There were many members of the African Diaspora working hard to be catalysts of change on the continent. The advent of social media sites like Friendster, MySpace Facebook, and Twitter meant that we could discover each other very easily and across distances. I still haven’t met many of the Diasporas that collaborate with online. Africa, on the other hand, was also busy bridging the communication gap that allowed us to stay connected with our communities in faster and ever cheaper ways. Many of us are transnationals, spending much of our available time traveling back to the continent. Today, the promise of a new Africa is beginning to take shape. When I consider it’s relative youth (40% under the age of 15), the rise of mobile connectivity, and the powerful tandem of the Diaspora’s intellectual capacity and financial muscle, it is hard not to imagine that a renaissance is at hand and the possibilities are boundless.
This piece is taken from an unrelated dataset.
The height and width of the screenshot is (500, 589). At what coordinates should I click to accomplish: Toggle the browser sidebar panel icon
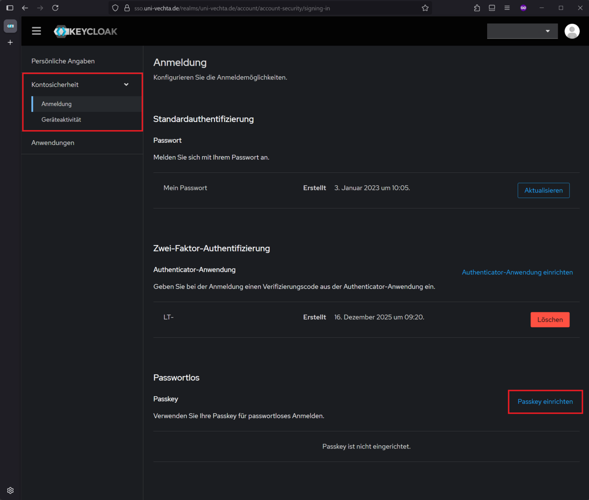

I have come to consider myself a transnational digital Diaspora and an entrepreneur. The use of social media and ‘web 2.0’ communication tools, offers me the opportunity to engage with other passionate transnationals. Project Diaspora (PD) was designed as a way to discuss Diaspora related topics, and discover hard-working members of the Diaspora. PD also allowed me to look at development through a business and entrepreneurial lens. Our two economic development projects, Women of Kireka, and Uganda Medicinal Plants Growers, highlight the need for us members of the Diaspora to look at the opportunities that entrepreneurship offers in our communities, but also the dignity that it restores. By using our intellectual capacity and our remittances to invest in the grassroots, we foster a sustainable culture of self-dependence while contributing to local capacity growth.

But I will have to say that the most rewarding project I have worked on so far under PD has been Villages in Action (VIA). The VIA platform was launched as a way to bring the development microphone to the last mile. Too often, the development elite talk about the poor as numbers and statistical slices of pie charts. The poor are never invited to the conversation to speak for themselves. The VIA platform ensures that remote villages in Uganda also get an opportunity to contribute to the conversation. There’s nothing more rewarding than planning a conference in a village where there’s no running water, electricity or infrastructure, and handing over the microphone. You hear the names, the stories, the dreams and ambitions, the trials and triumphs, that reveal themselves to be a common thread we all share as humans. Most of all, you also get to see their faces, their smiles - real people speaking in their own voice. Development should be about this, the human side. For us members of the Diaspora, it should be our duty to reclaim the microphone, the shovel and the credit for the future direction of our continent. Perhaps along the way, we’ll also reclaim our dignity.

TMS Ruge is currently serving as the lead social media strategist for the Connect4Climate campaign at the World Bank and the co-founder of Project Diaspora.